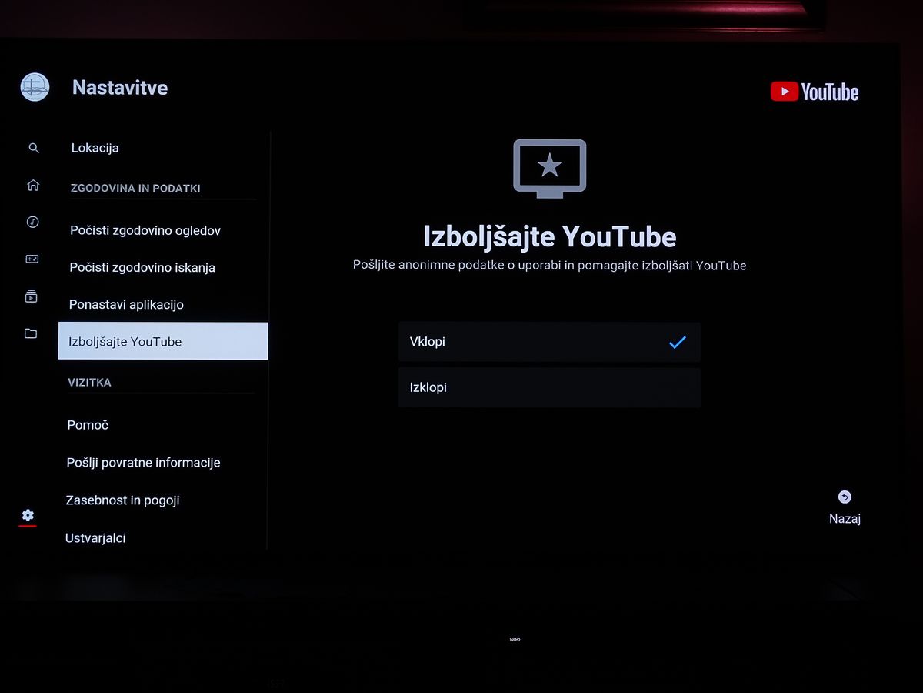This screenshot has height=693, width=923.
Task: Go to Home via the house icon
Action: [33, 185]
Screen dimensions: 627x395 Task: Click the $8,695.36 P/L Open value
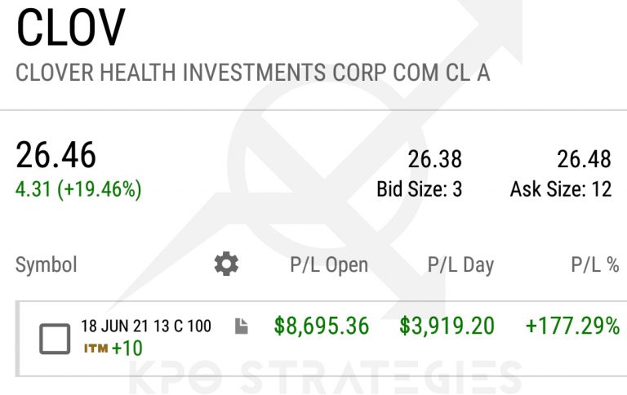(322, 326)
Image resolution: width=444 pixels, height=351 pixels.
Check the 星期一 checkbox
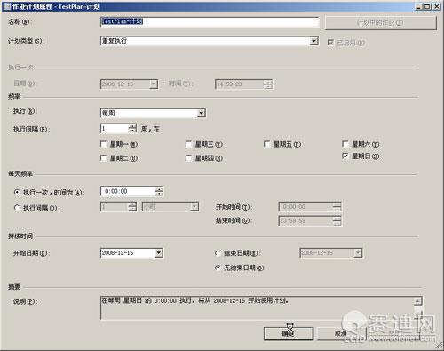pyautogui.click(x=104, y=144)
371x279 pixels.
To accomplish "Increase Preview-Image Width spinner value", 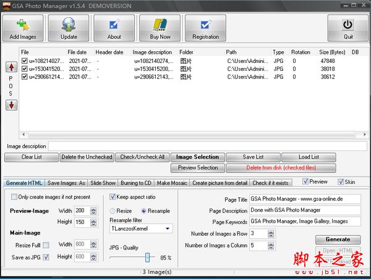I will point(93,209).
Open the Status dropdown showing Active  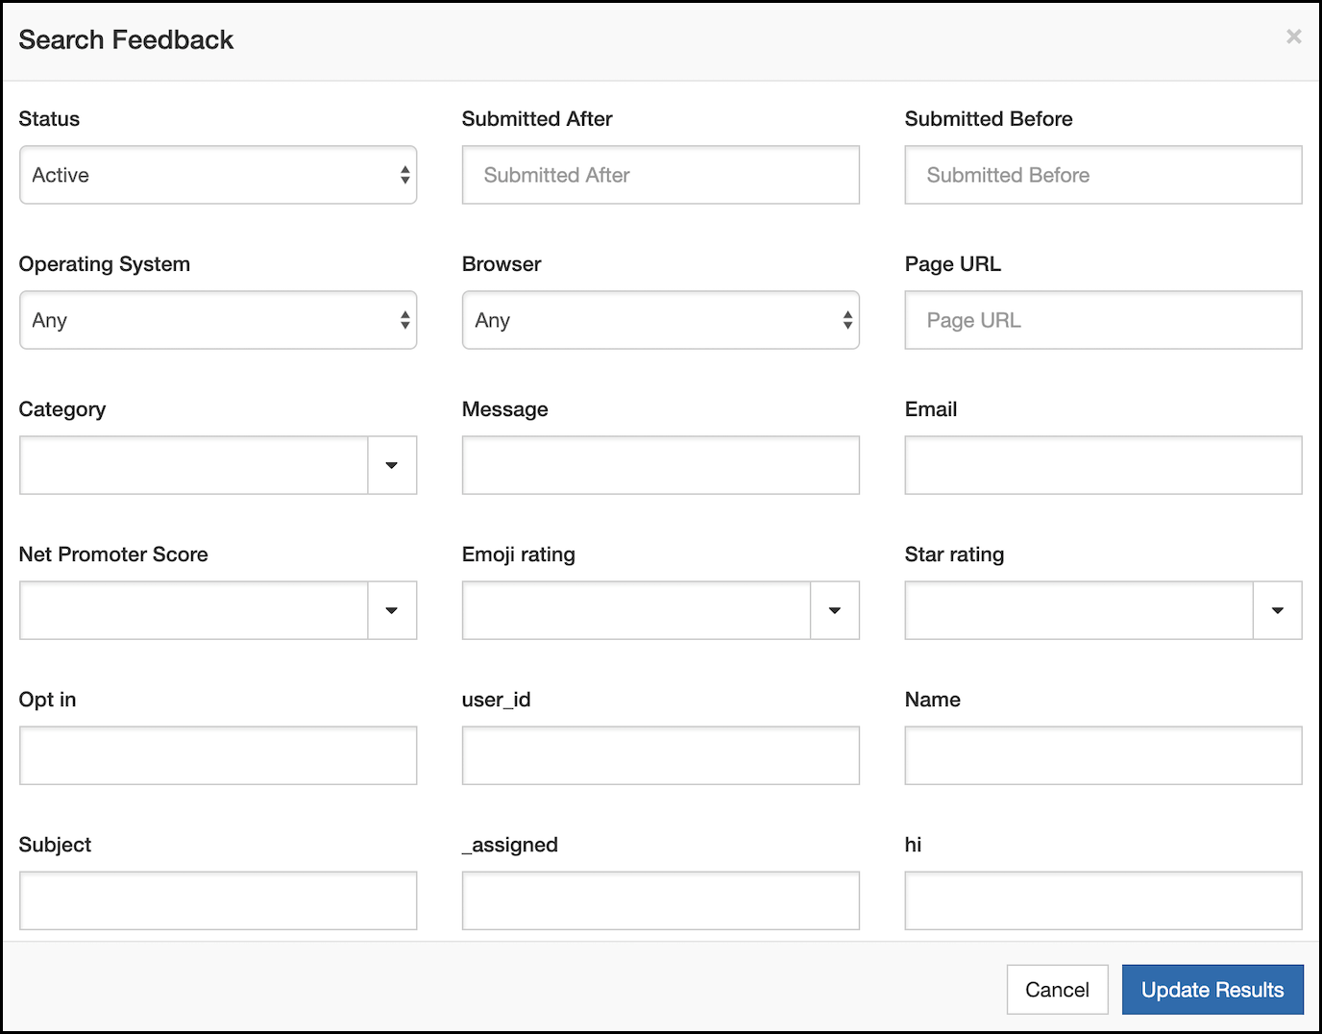pyautogui.click(x=218, y=175)
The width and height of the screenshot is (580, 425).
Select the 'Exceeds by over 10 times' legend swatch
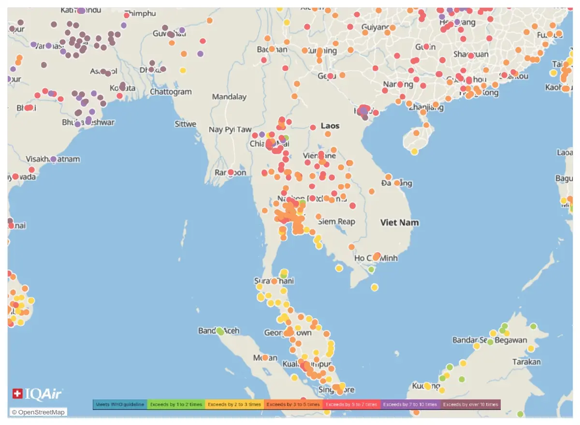point(469,405)
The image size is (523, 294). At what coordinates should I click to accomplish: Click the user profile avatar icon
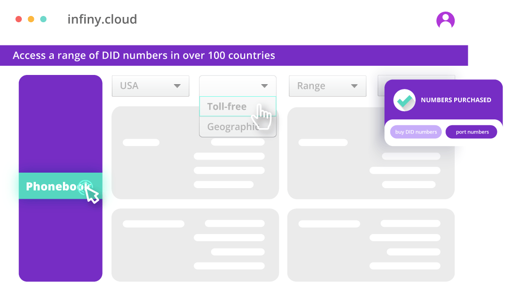click(446, 19)
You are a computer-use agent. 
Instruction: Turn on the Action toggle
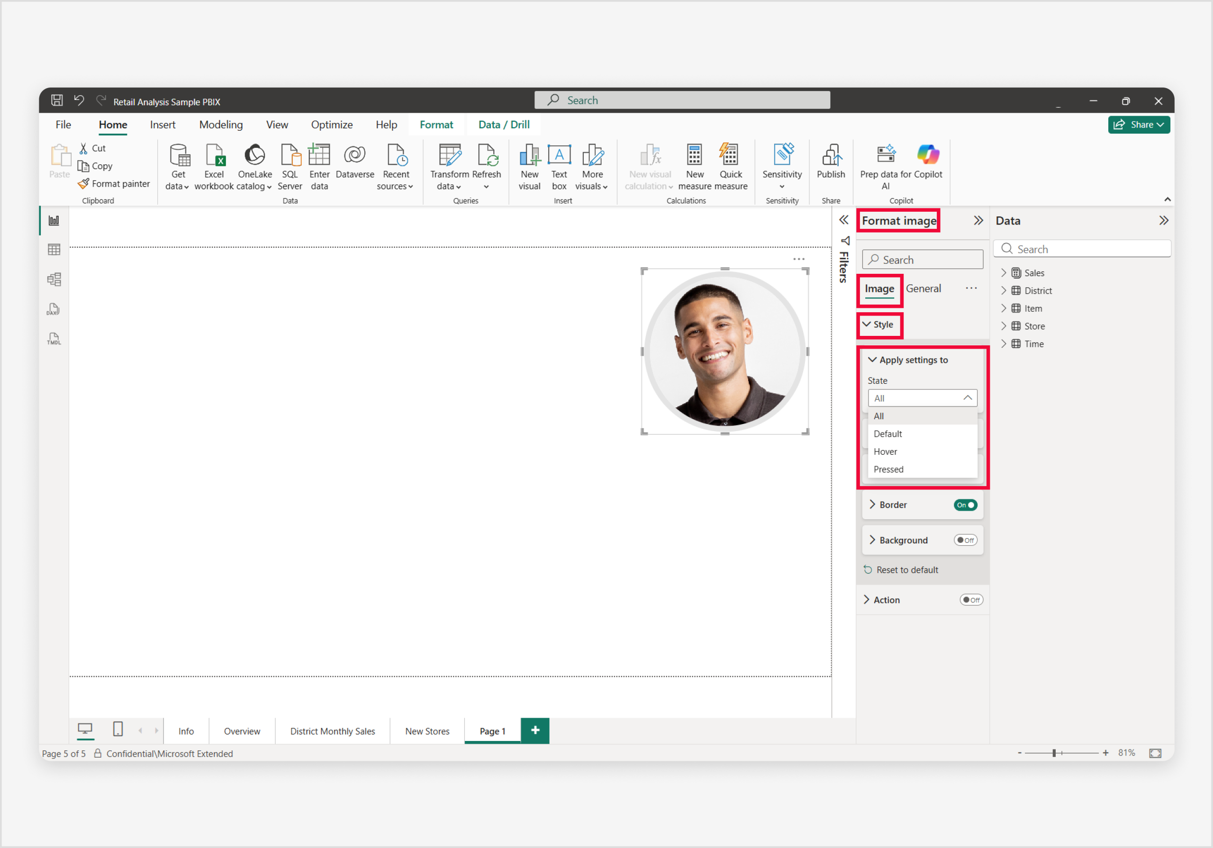[x=971, y=600]
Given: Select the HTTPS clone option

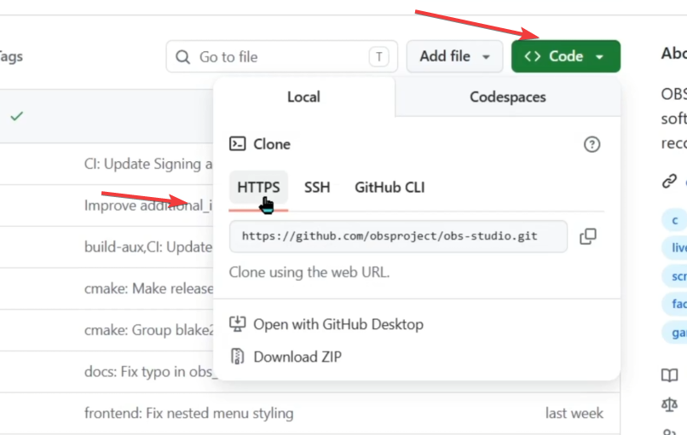Looking at the screenshot, I should 258,188.
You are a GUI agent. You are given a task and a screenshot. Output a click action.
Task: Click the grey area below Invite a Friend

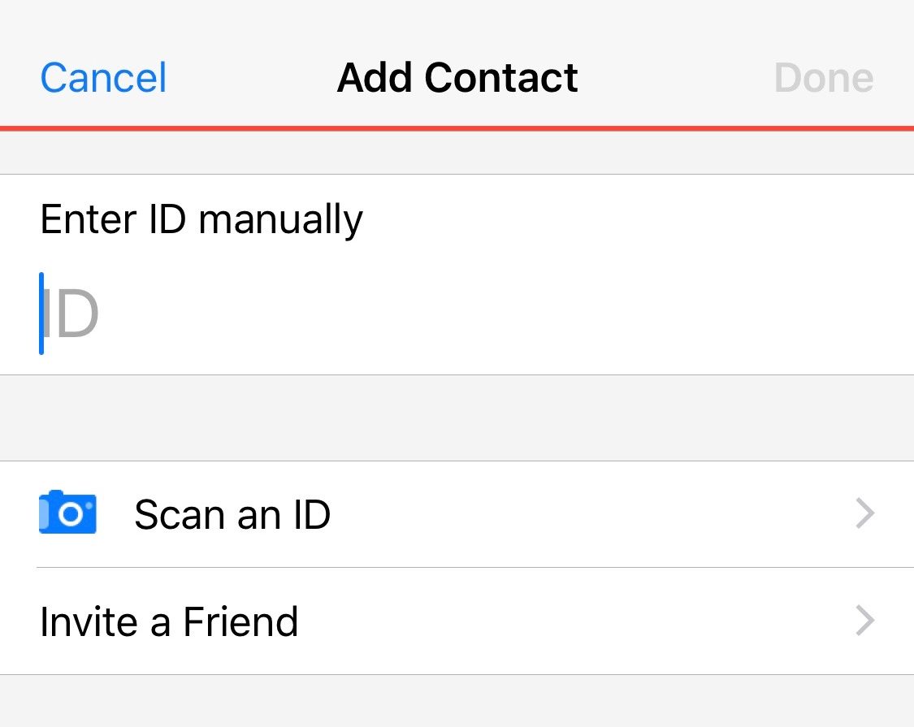pyautogui.click(x=457, y=701)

:::::

_Exercise description_
Could you give the lines of the records above, from the line containing "You are a computer-use agent." through the end of the records, inclusive, as a JSON list of strings with one string per line, leaving out blank lines and the pictures?

_Answer to this task_
[
  "You are a computer-use agent. ",
  "Instruction: Turn on the Action toggle",
  "[x=971, y=600]",
  "Given: Select the HTTPS clone option",
  "Looking at the screenshot, I should 258,188.",
  "You are a GUI agent. You are given a task and a screenshot. Output a click action.",
  "Task: Click the grey area below Invite a Friend",
  "pyautogui.click(x=457, y=701)"
]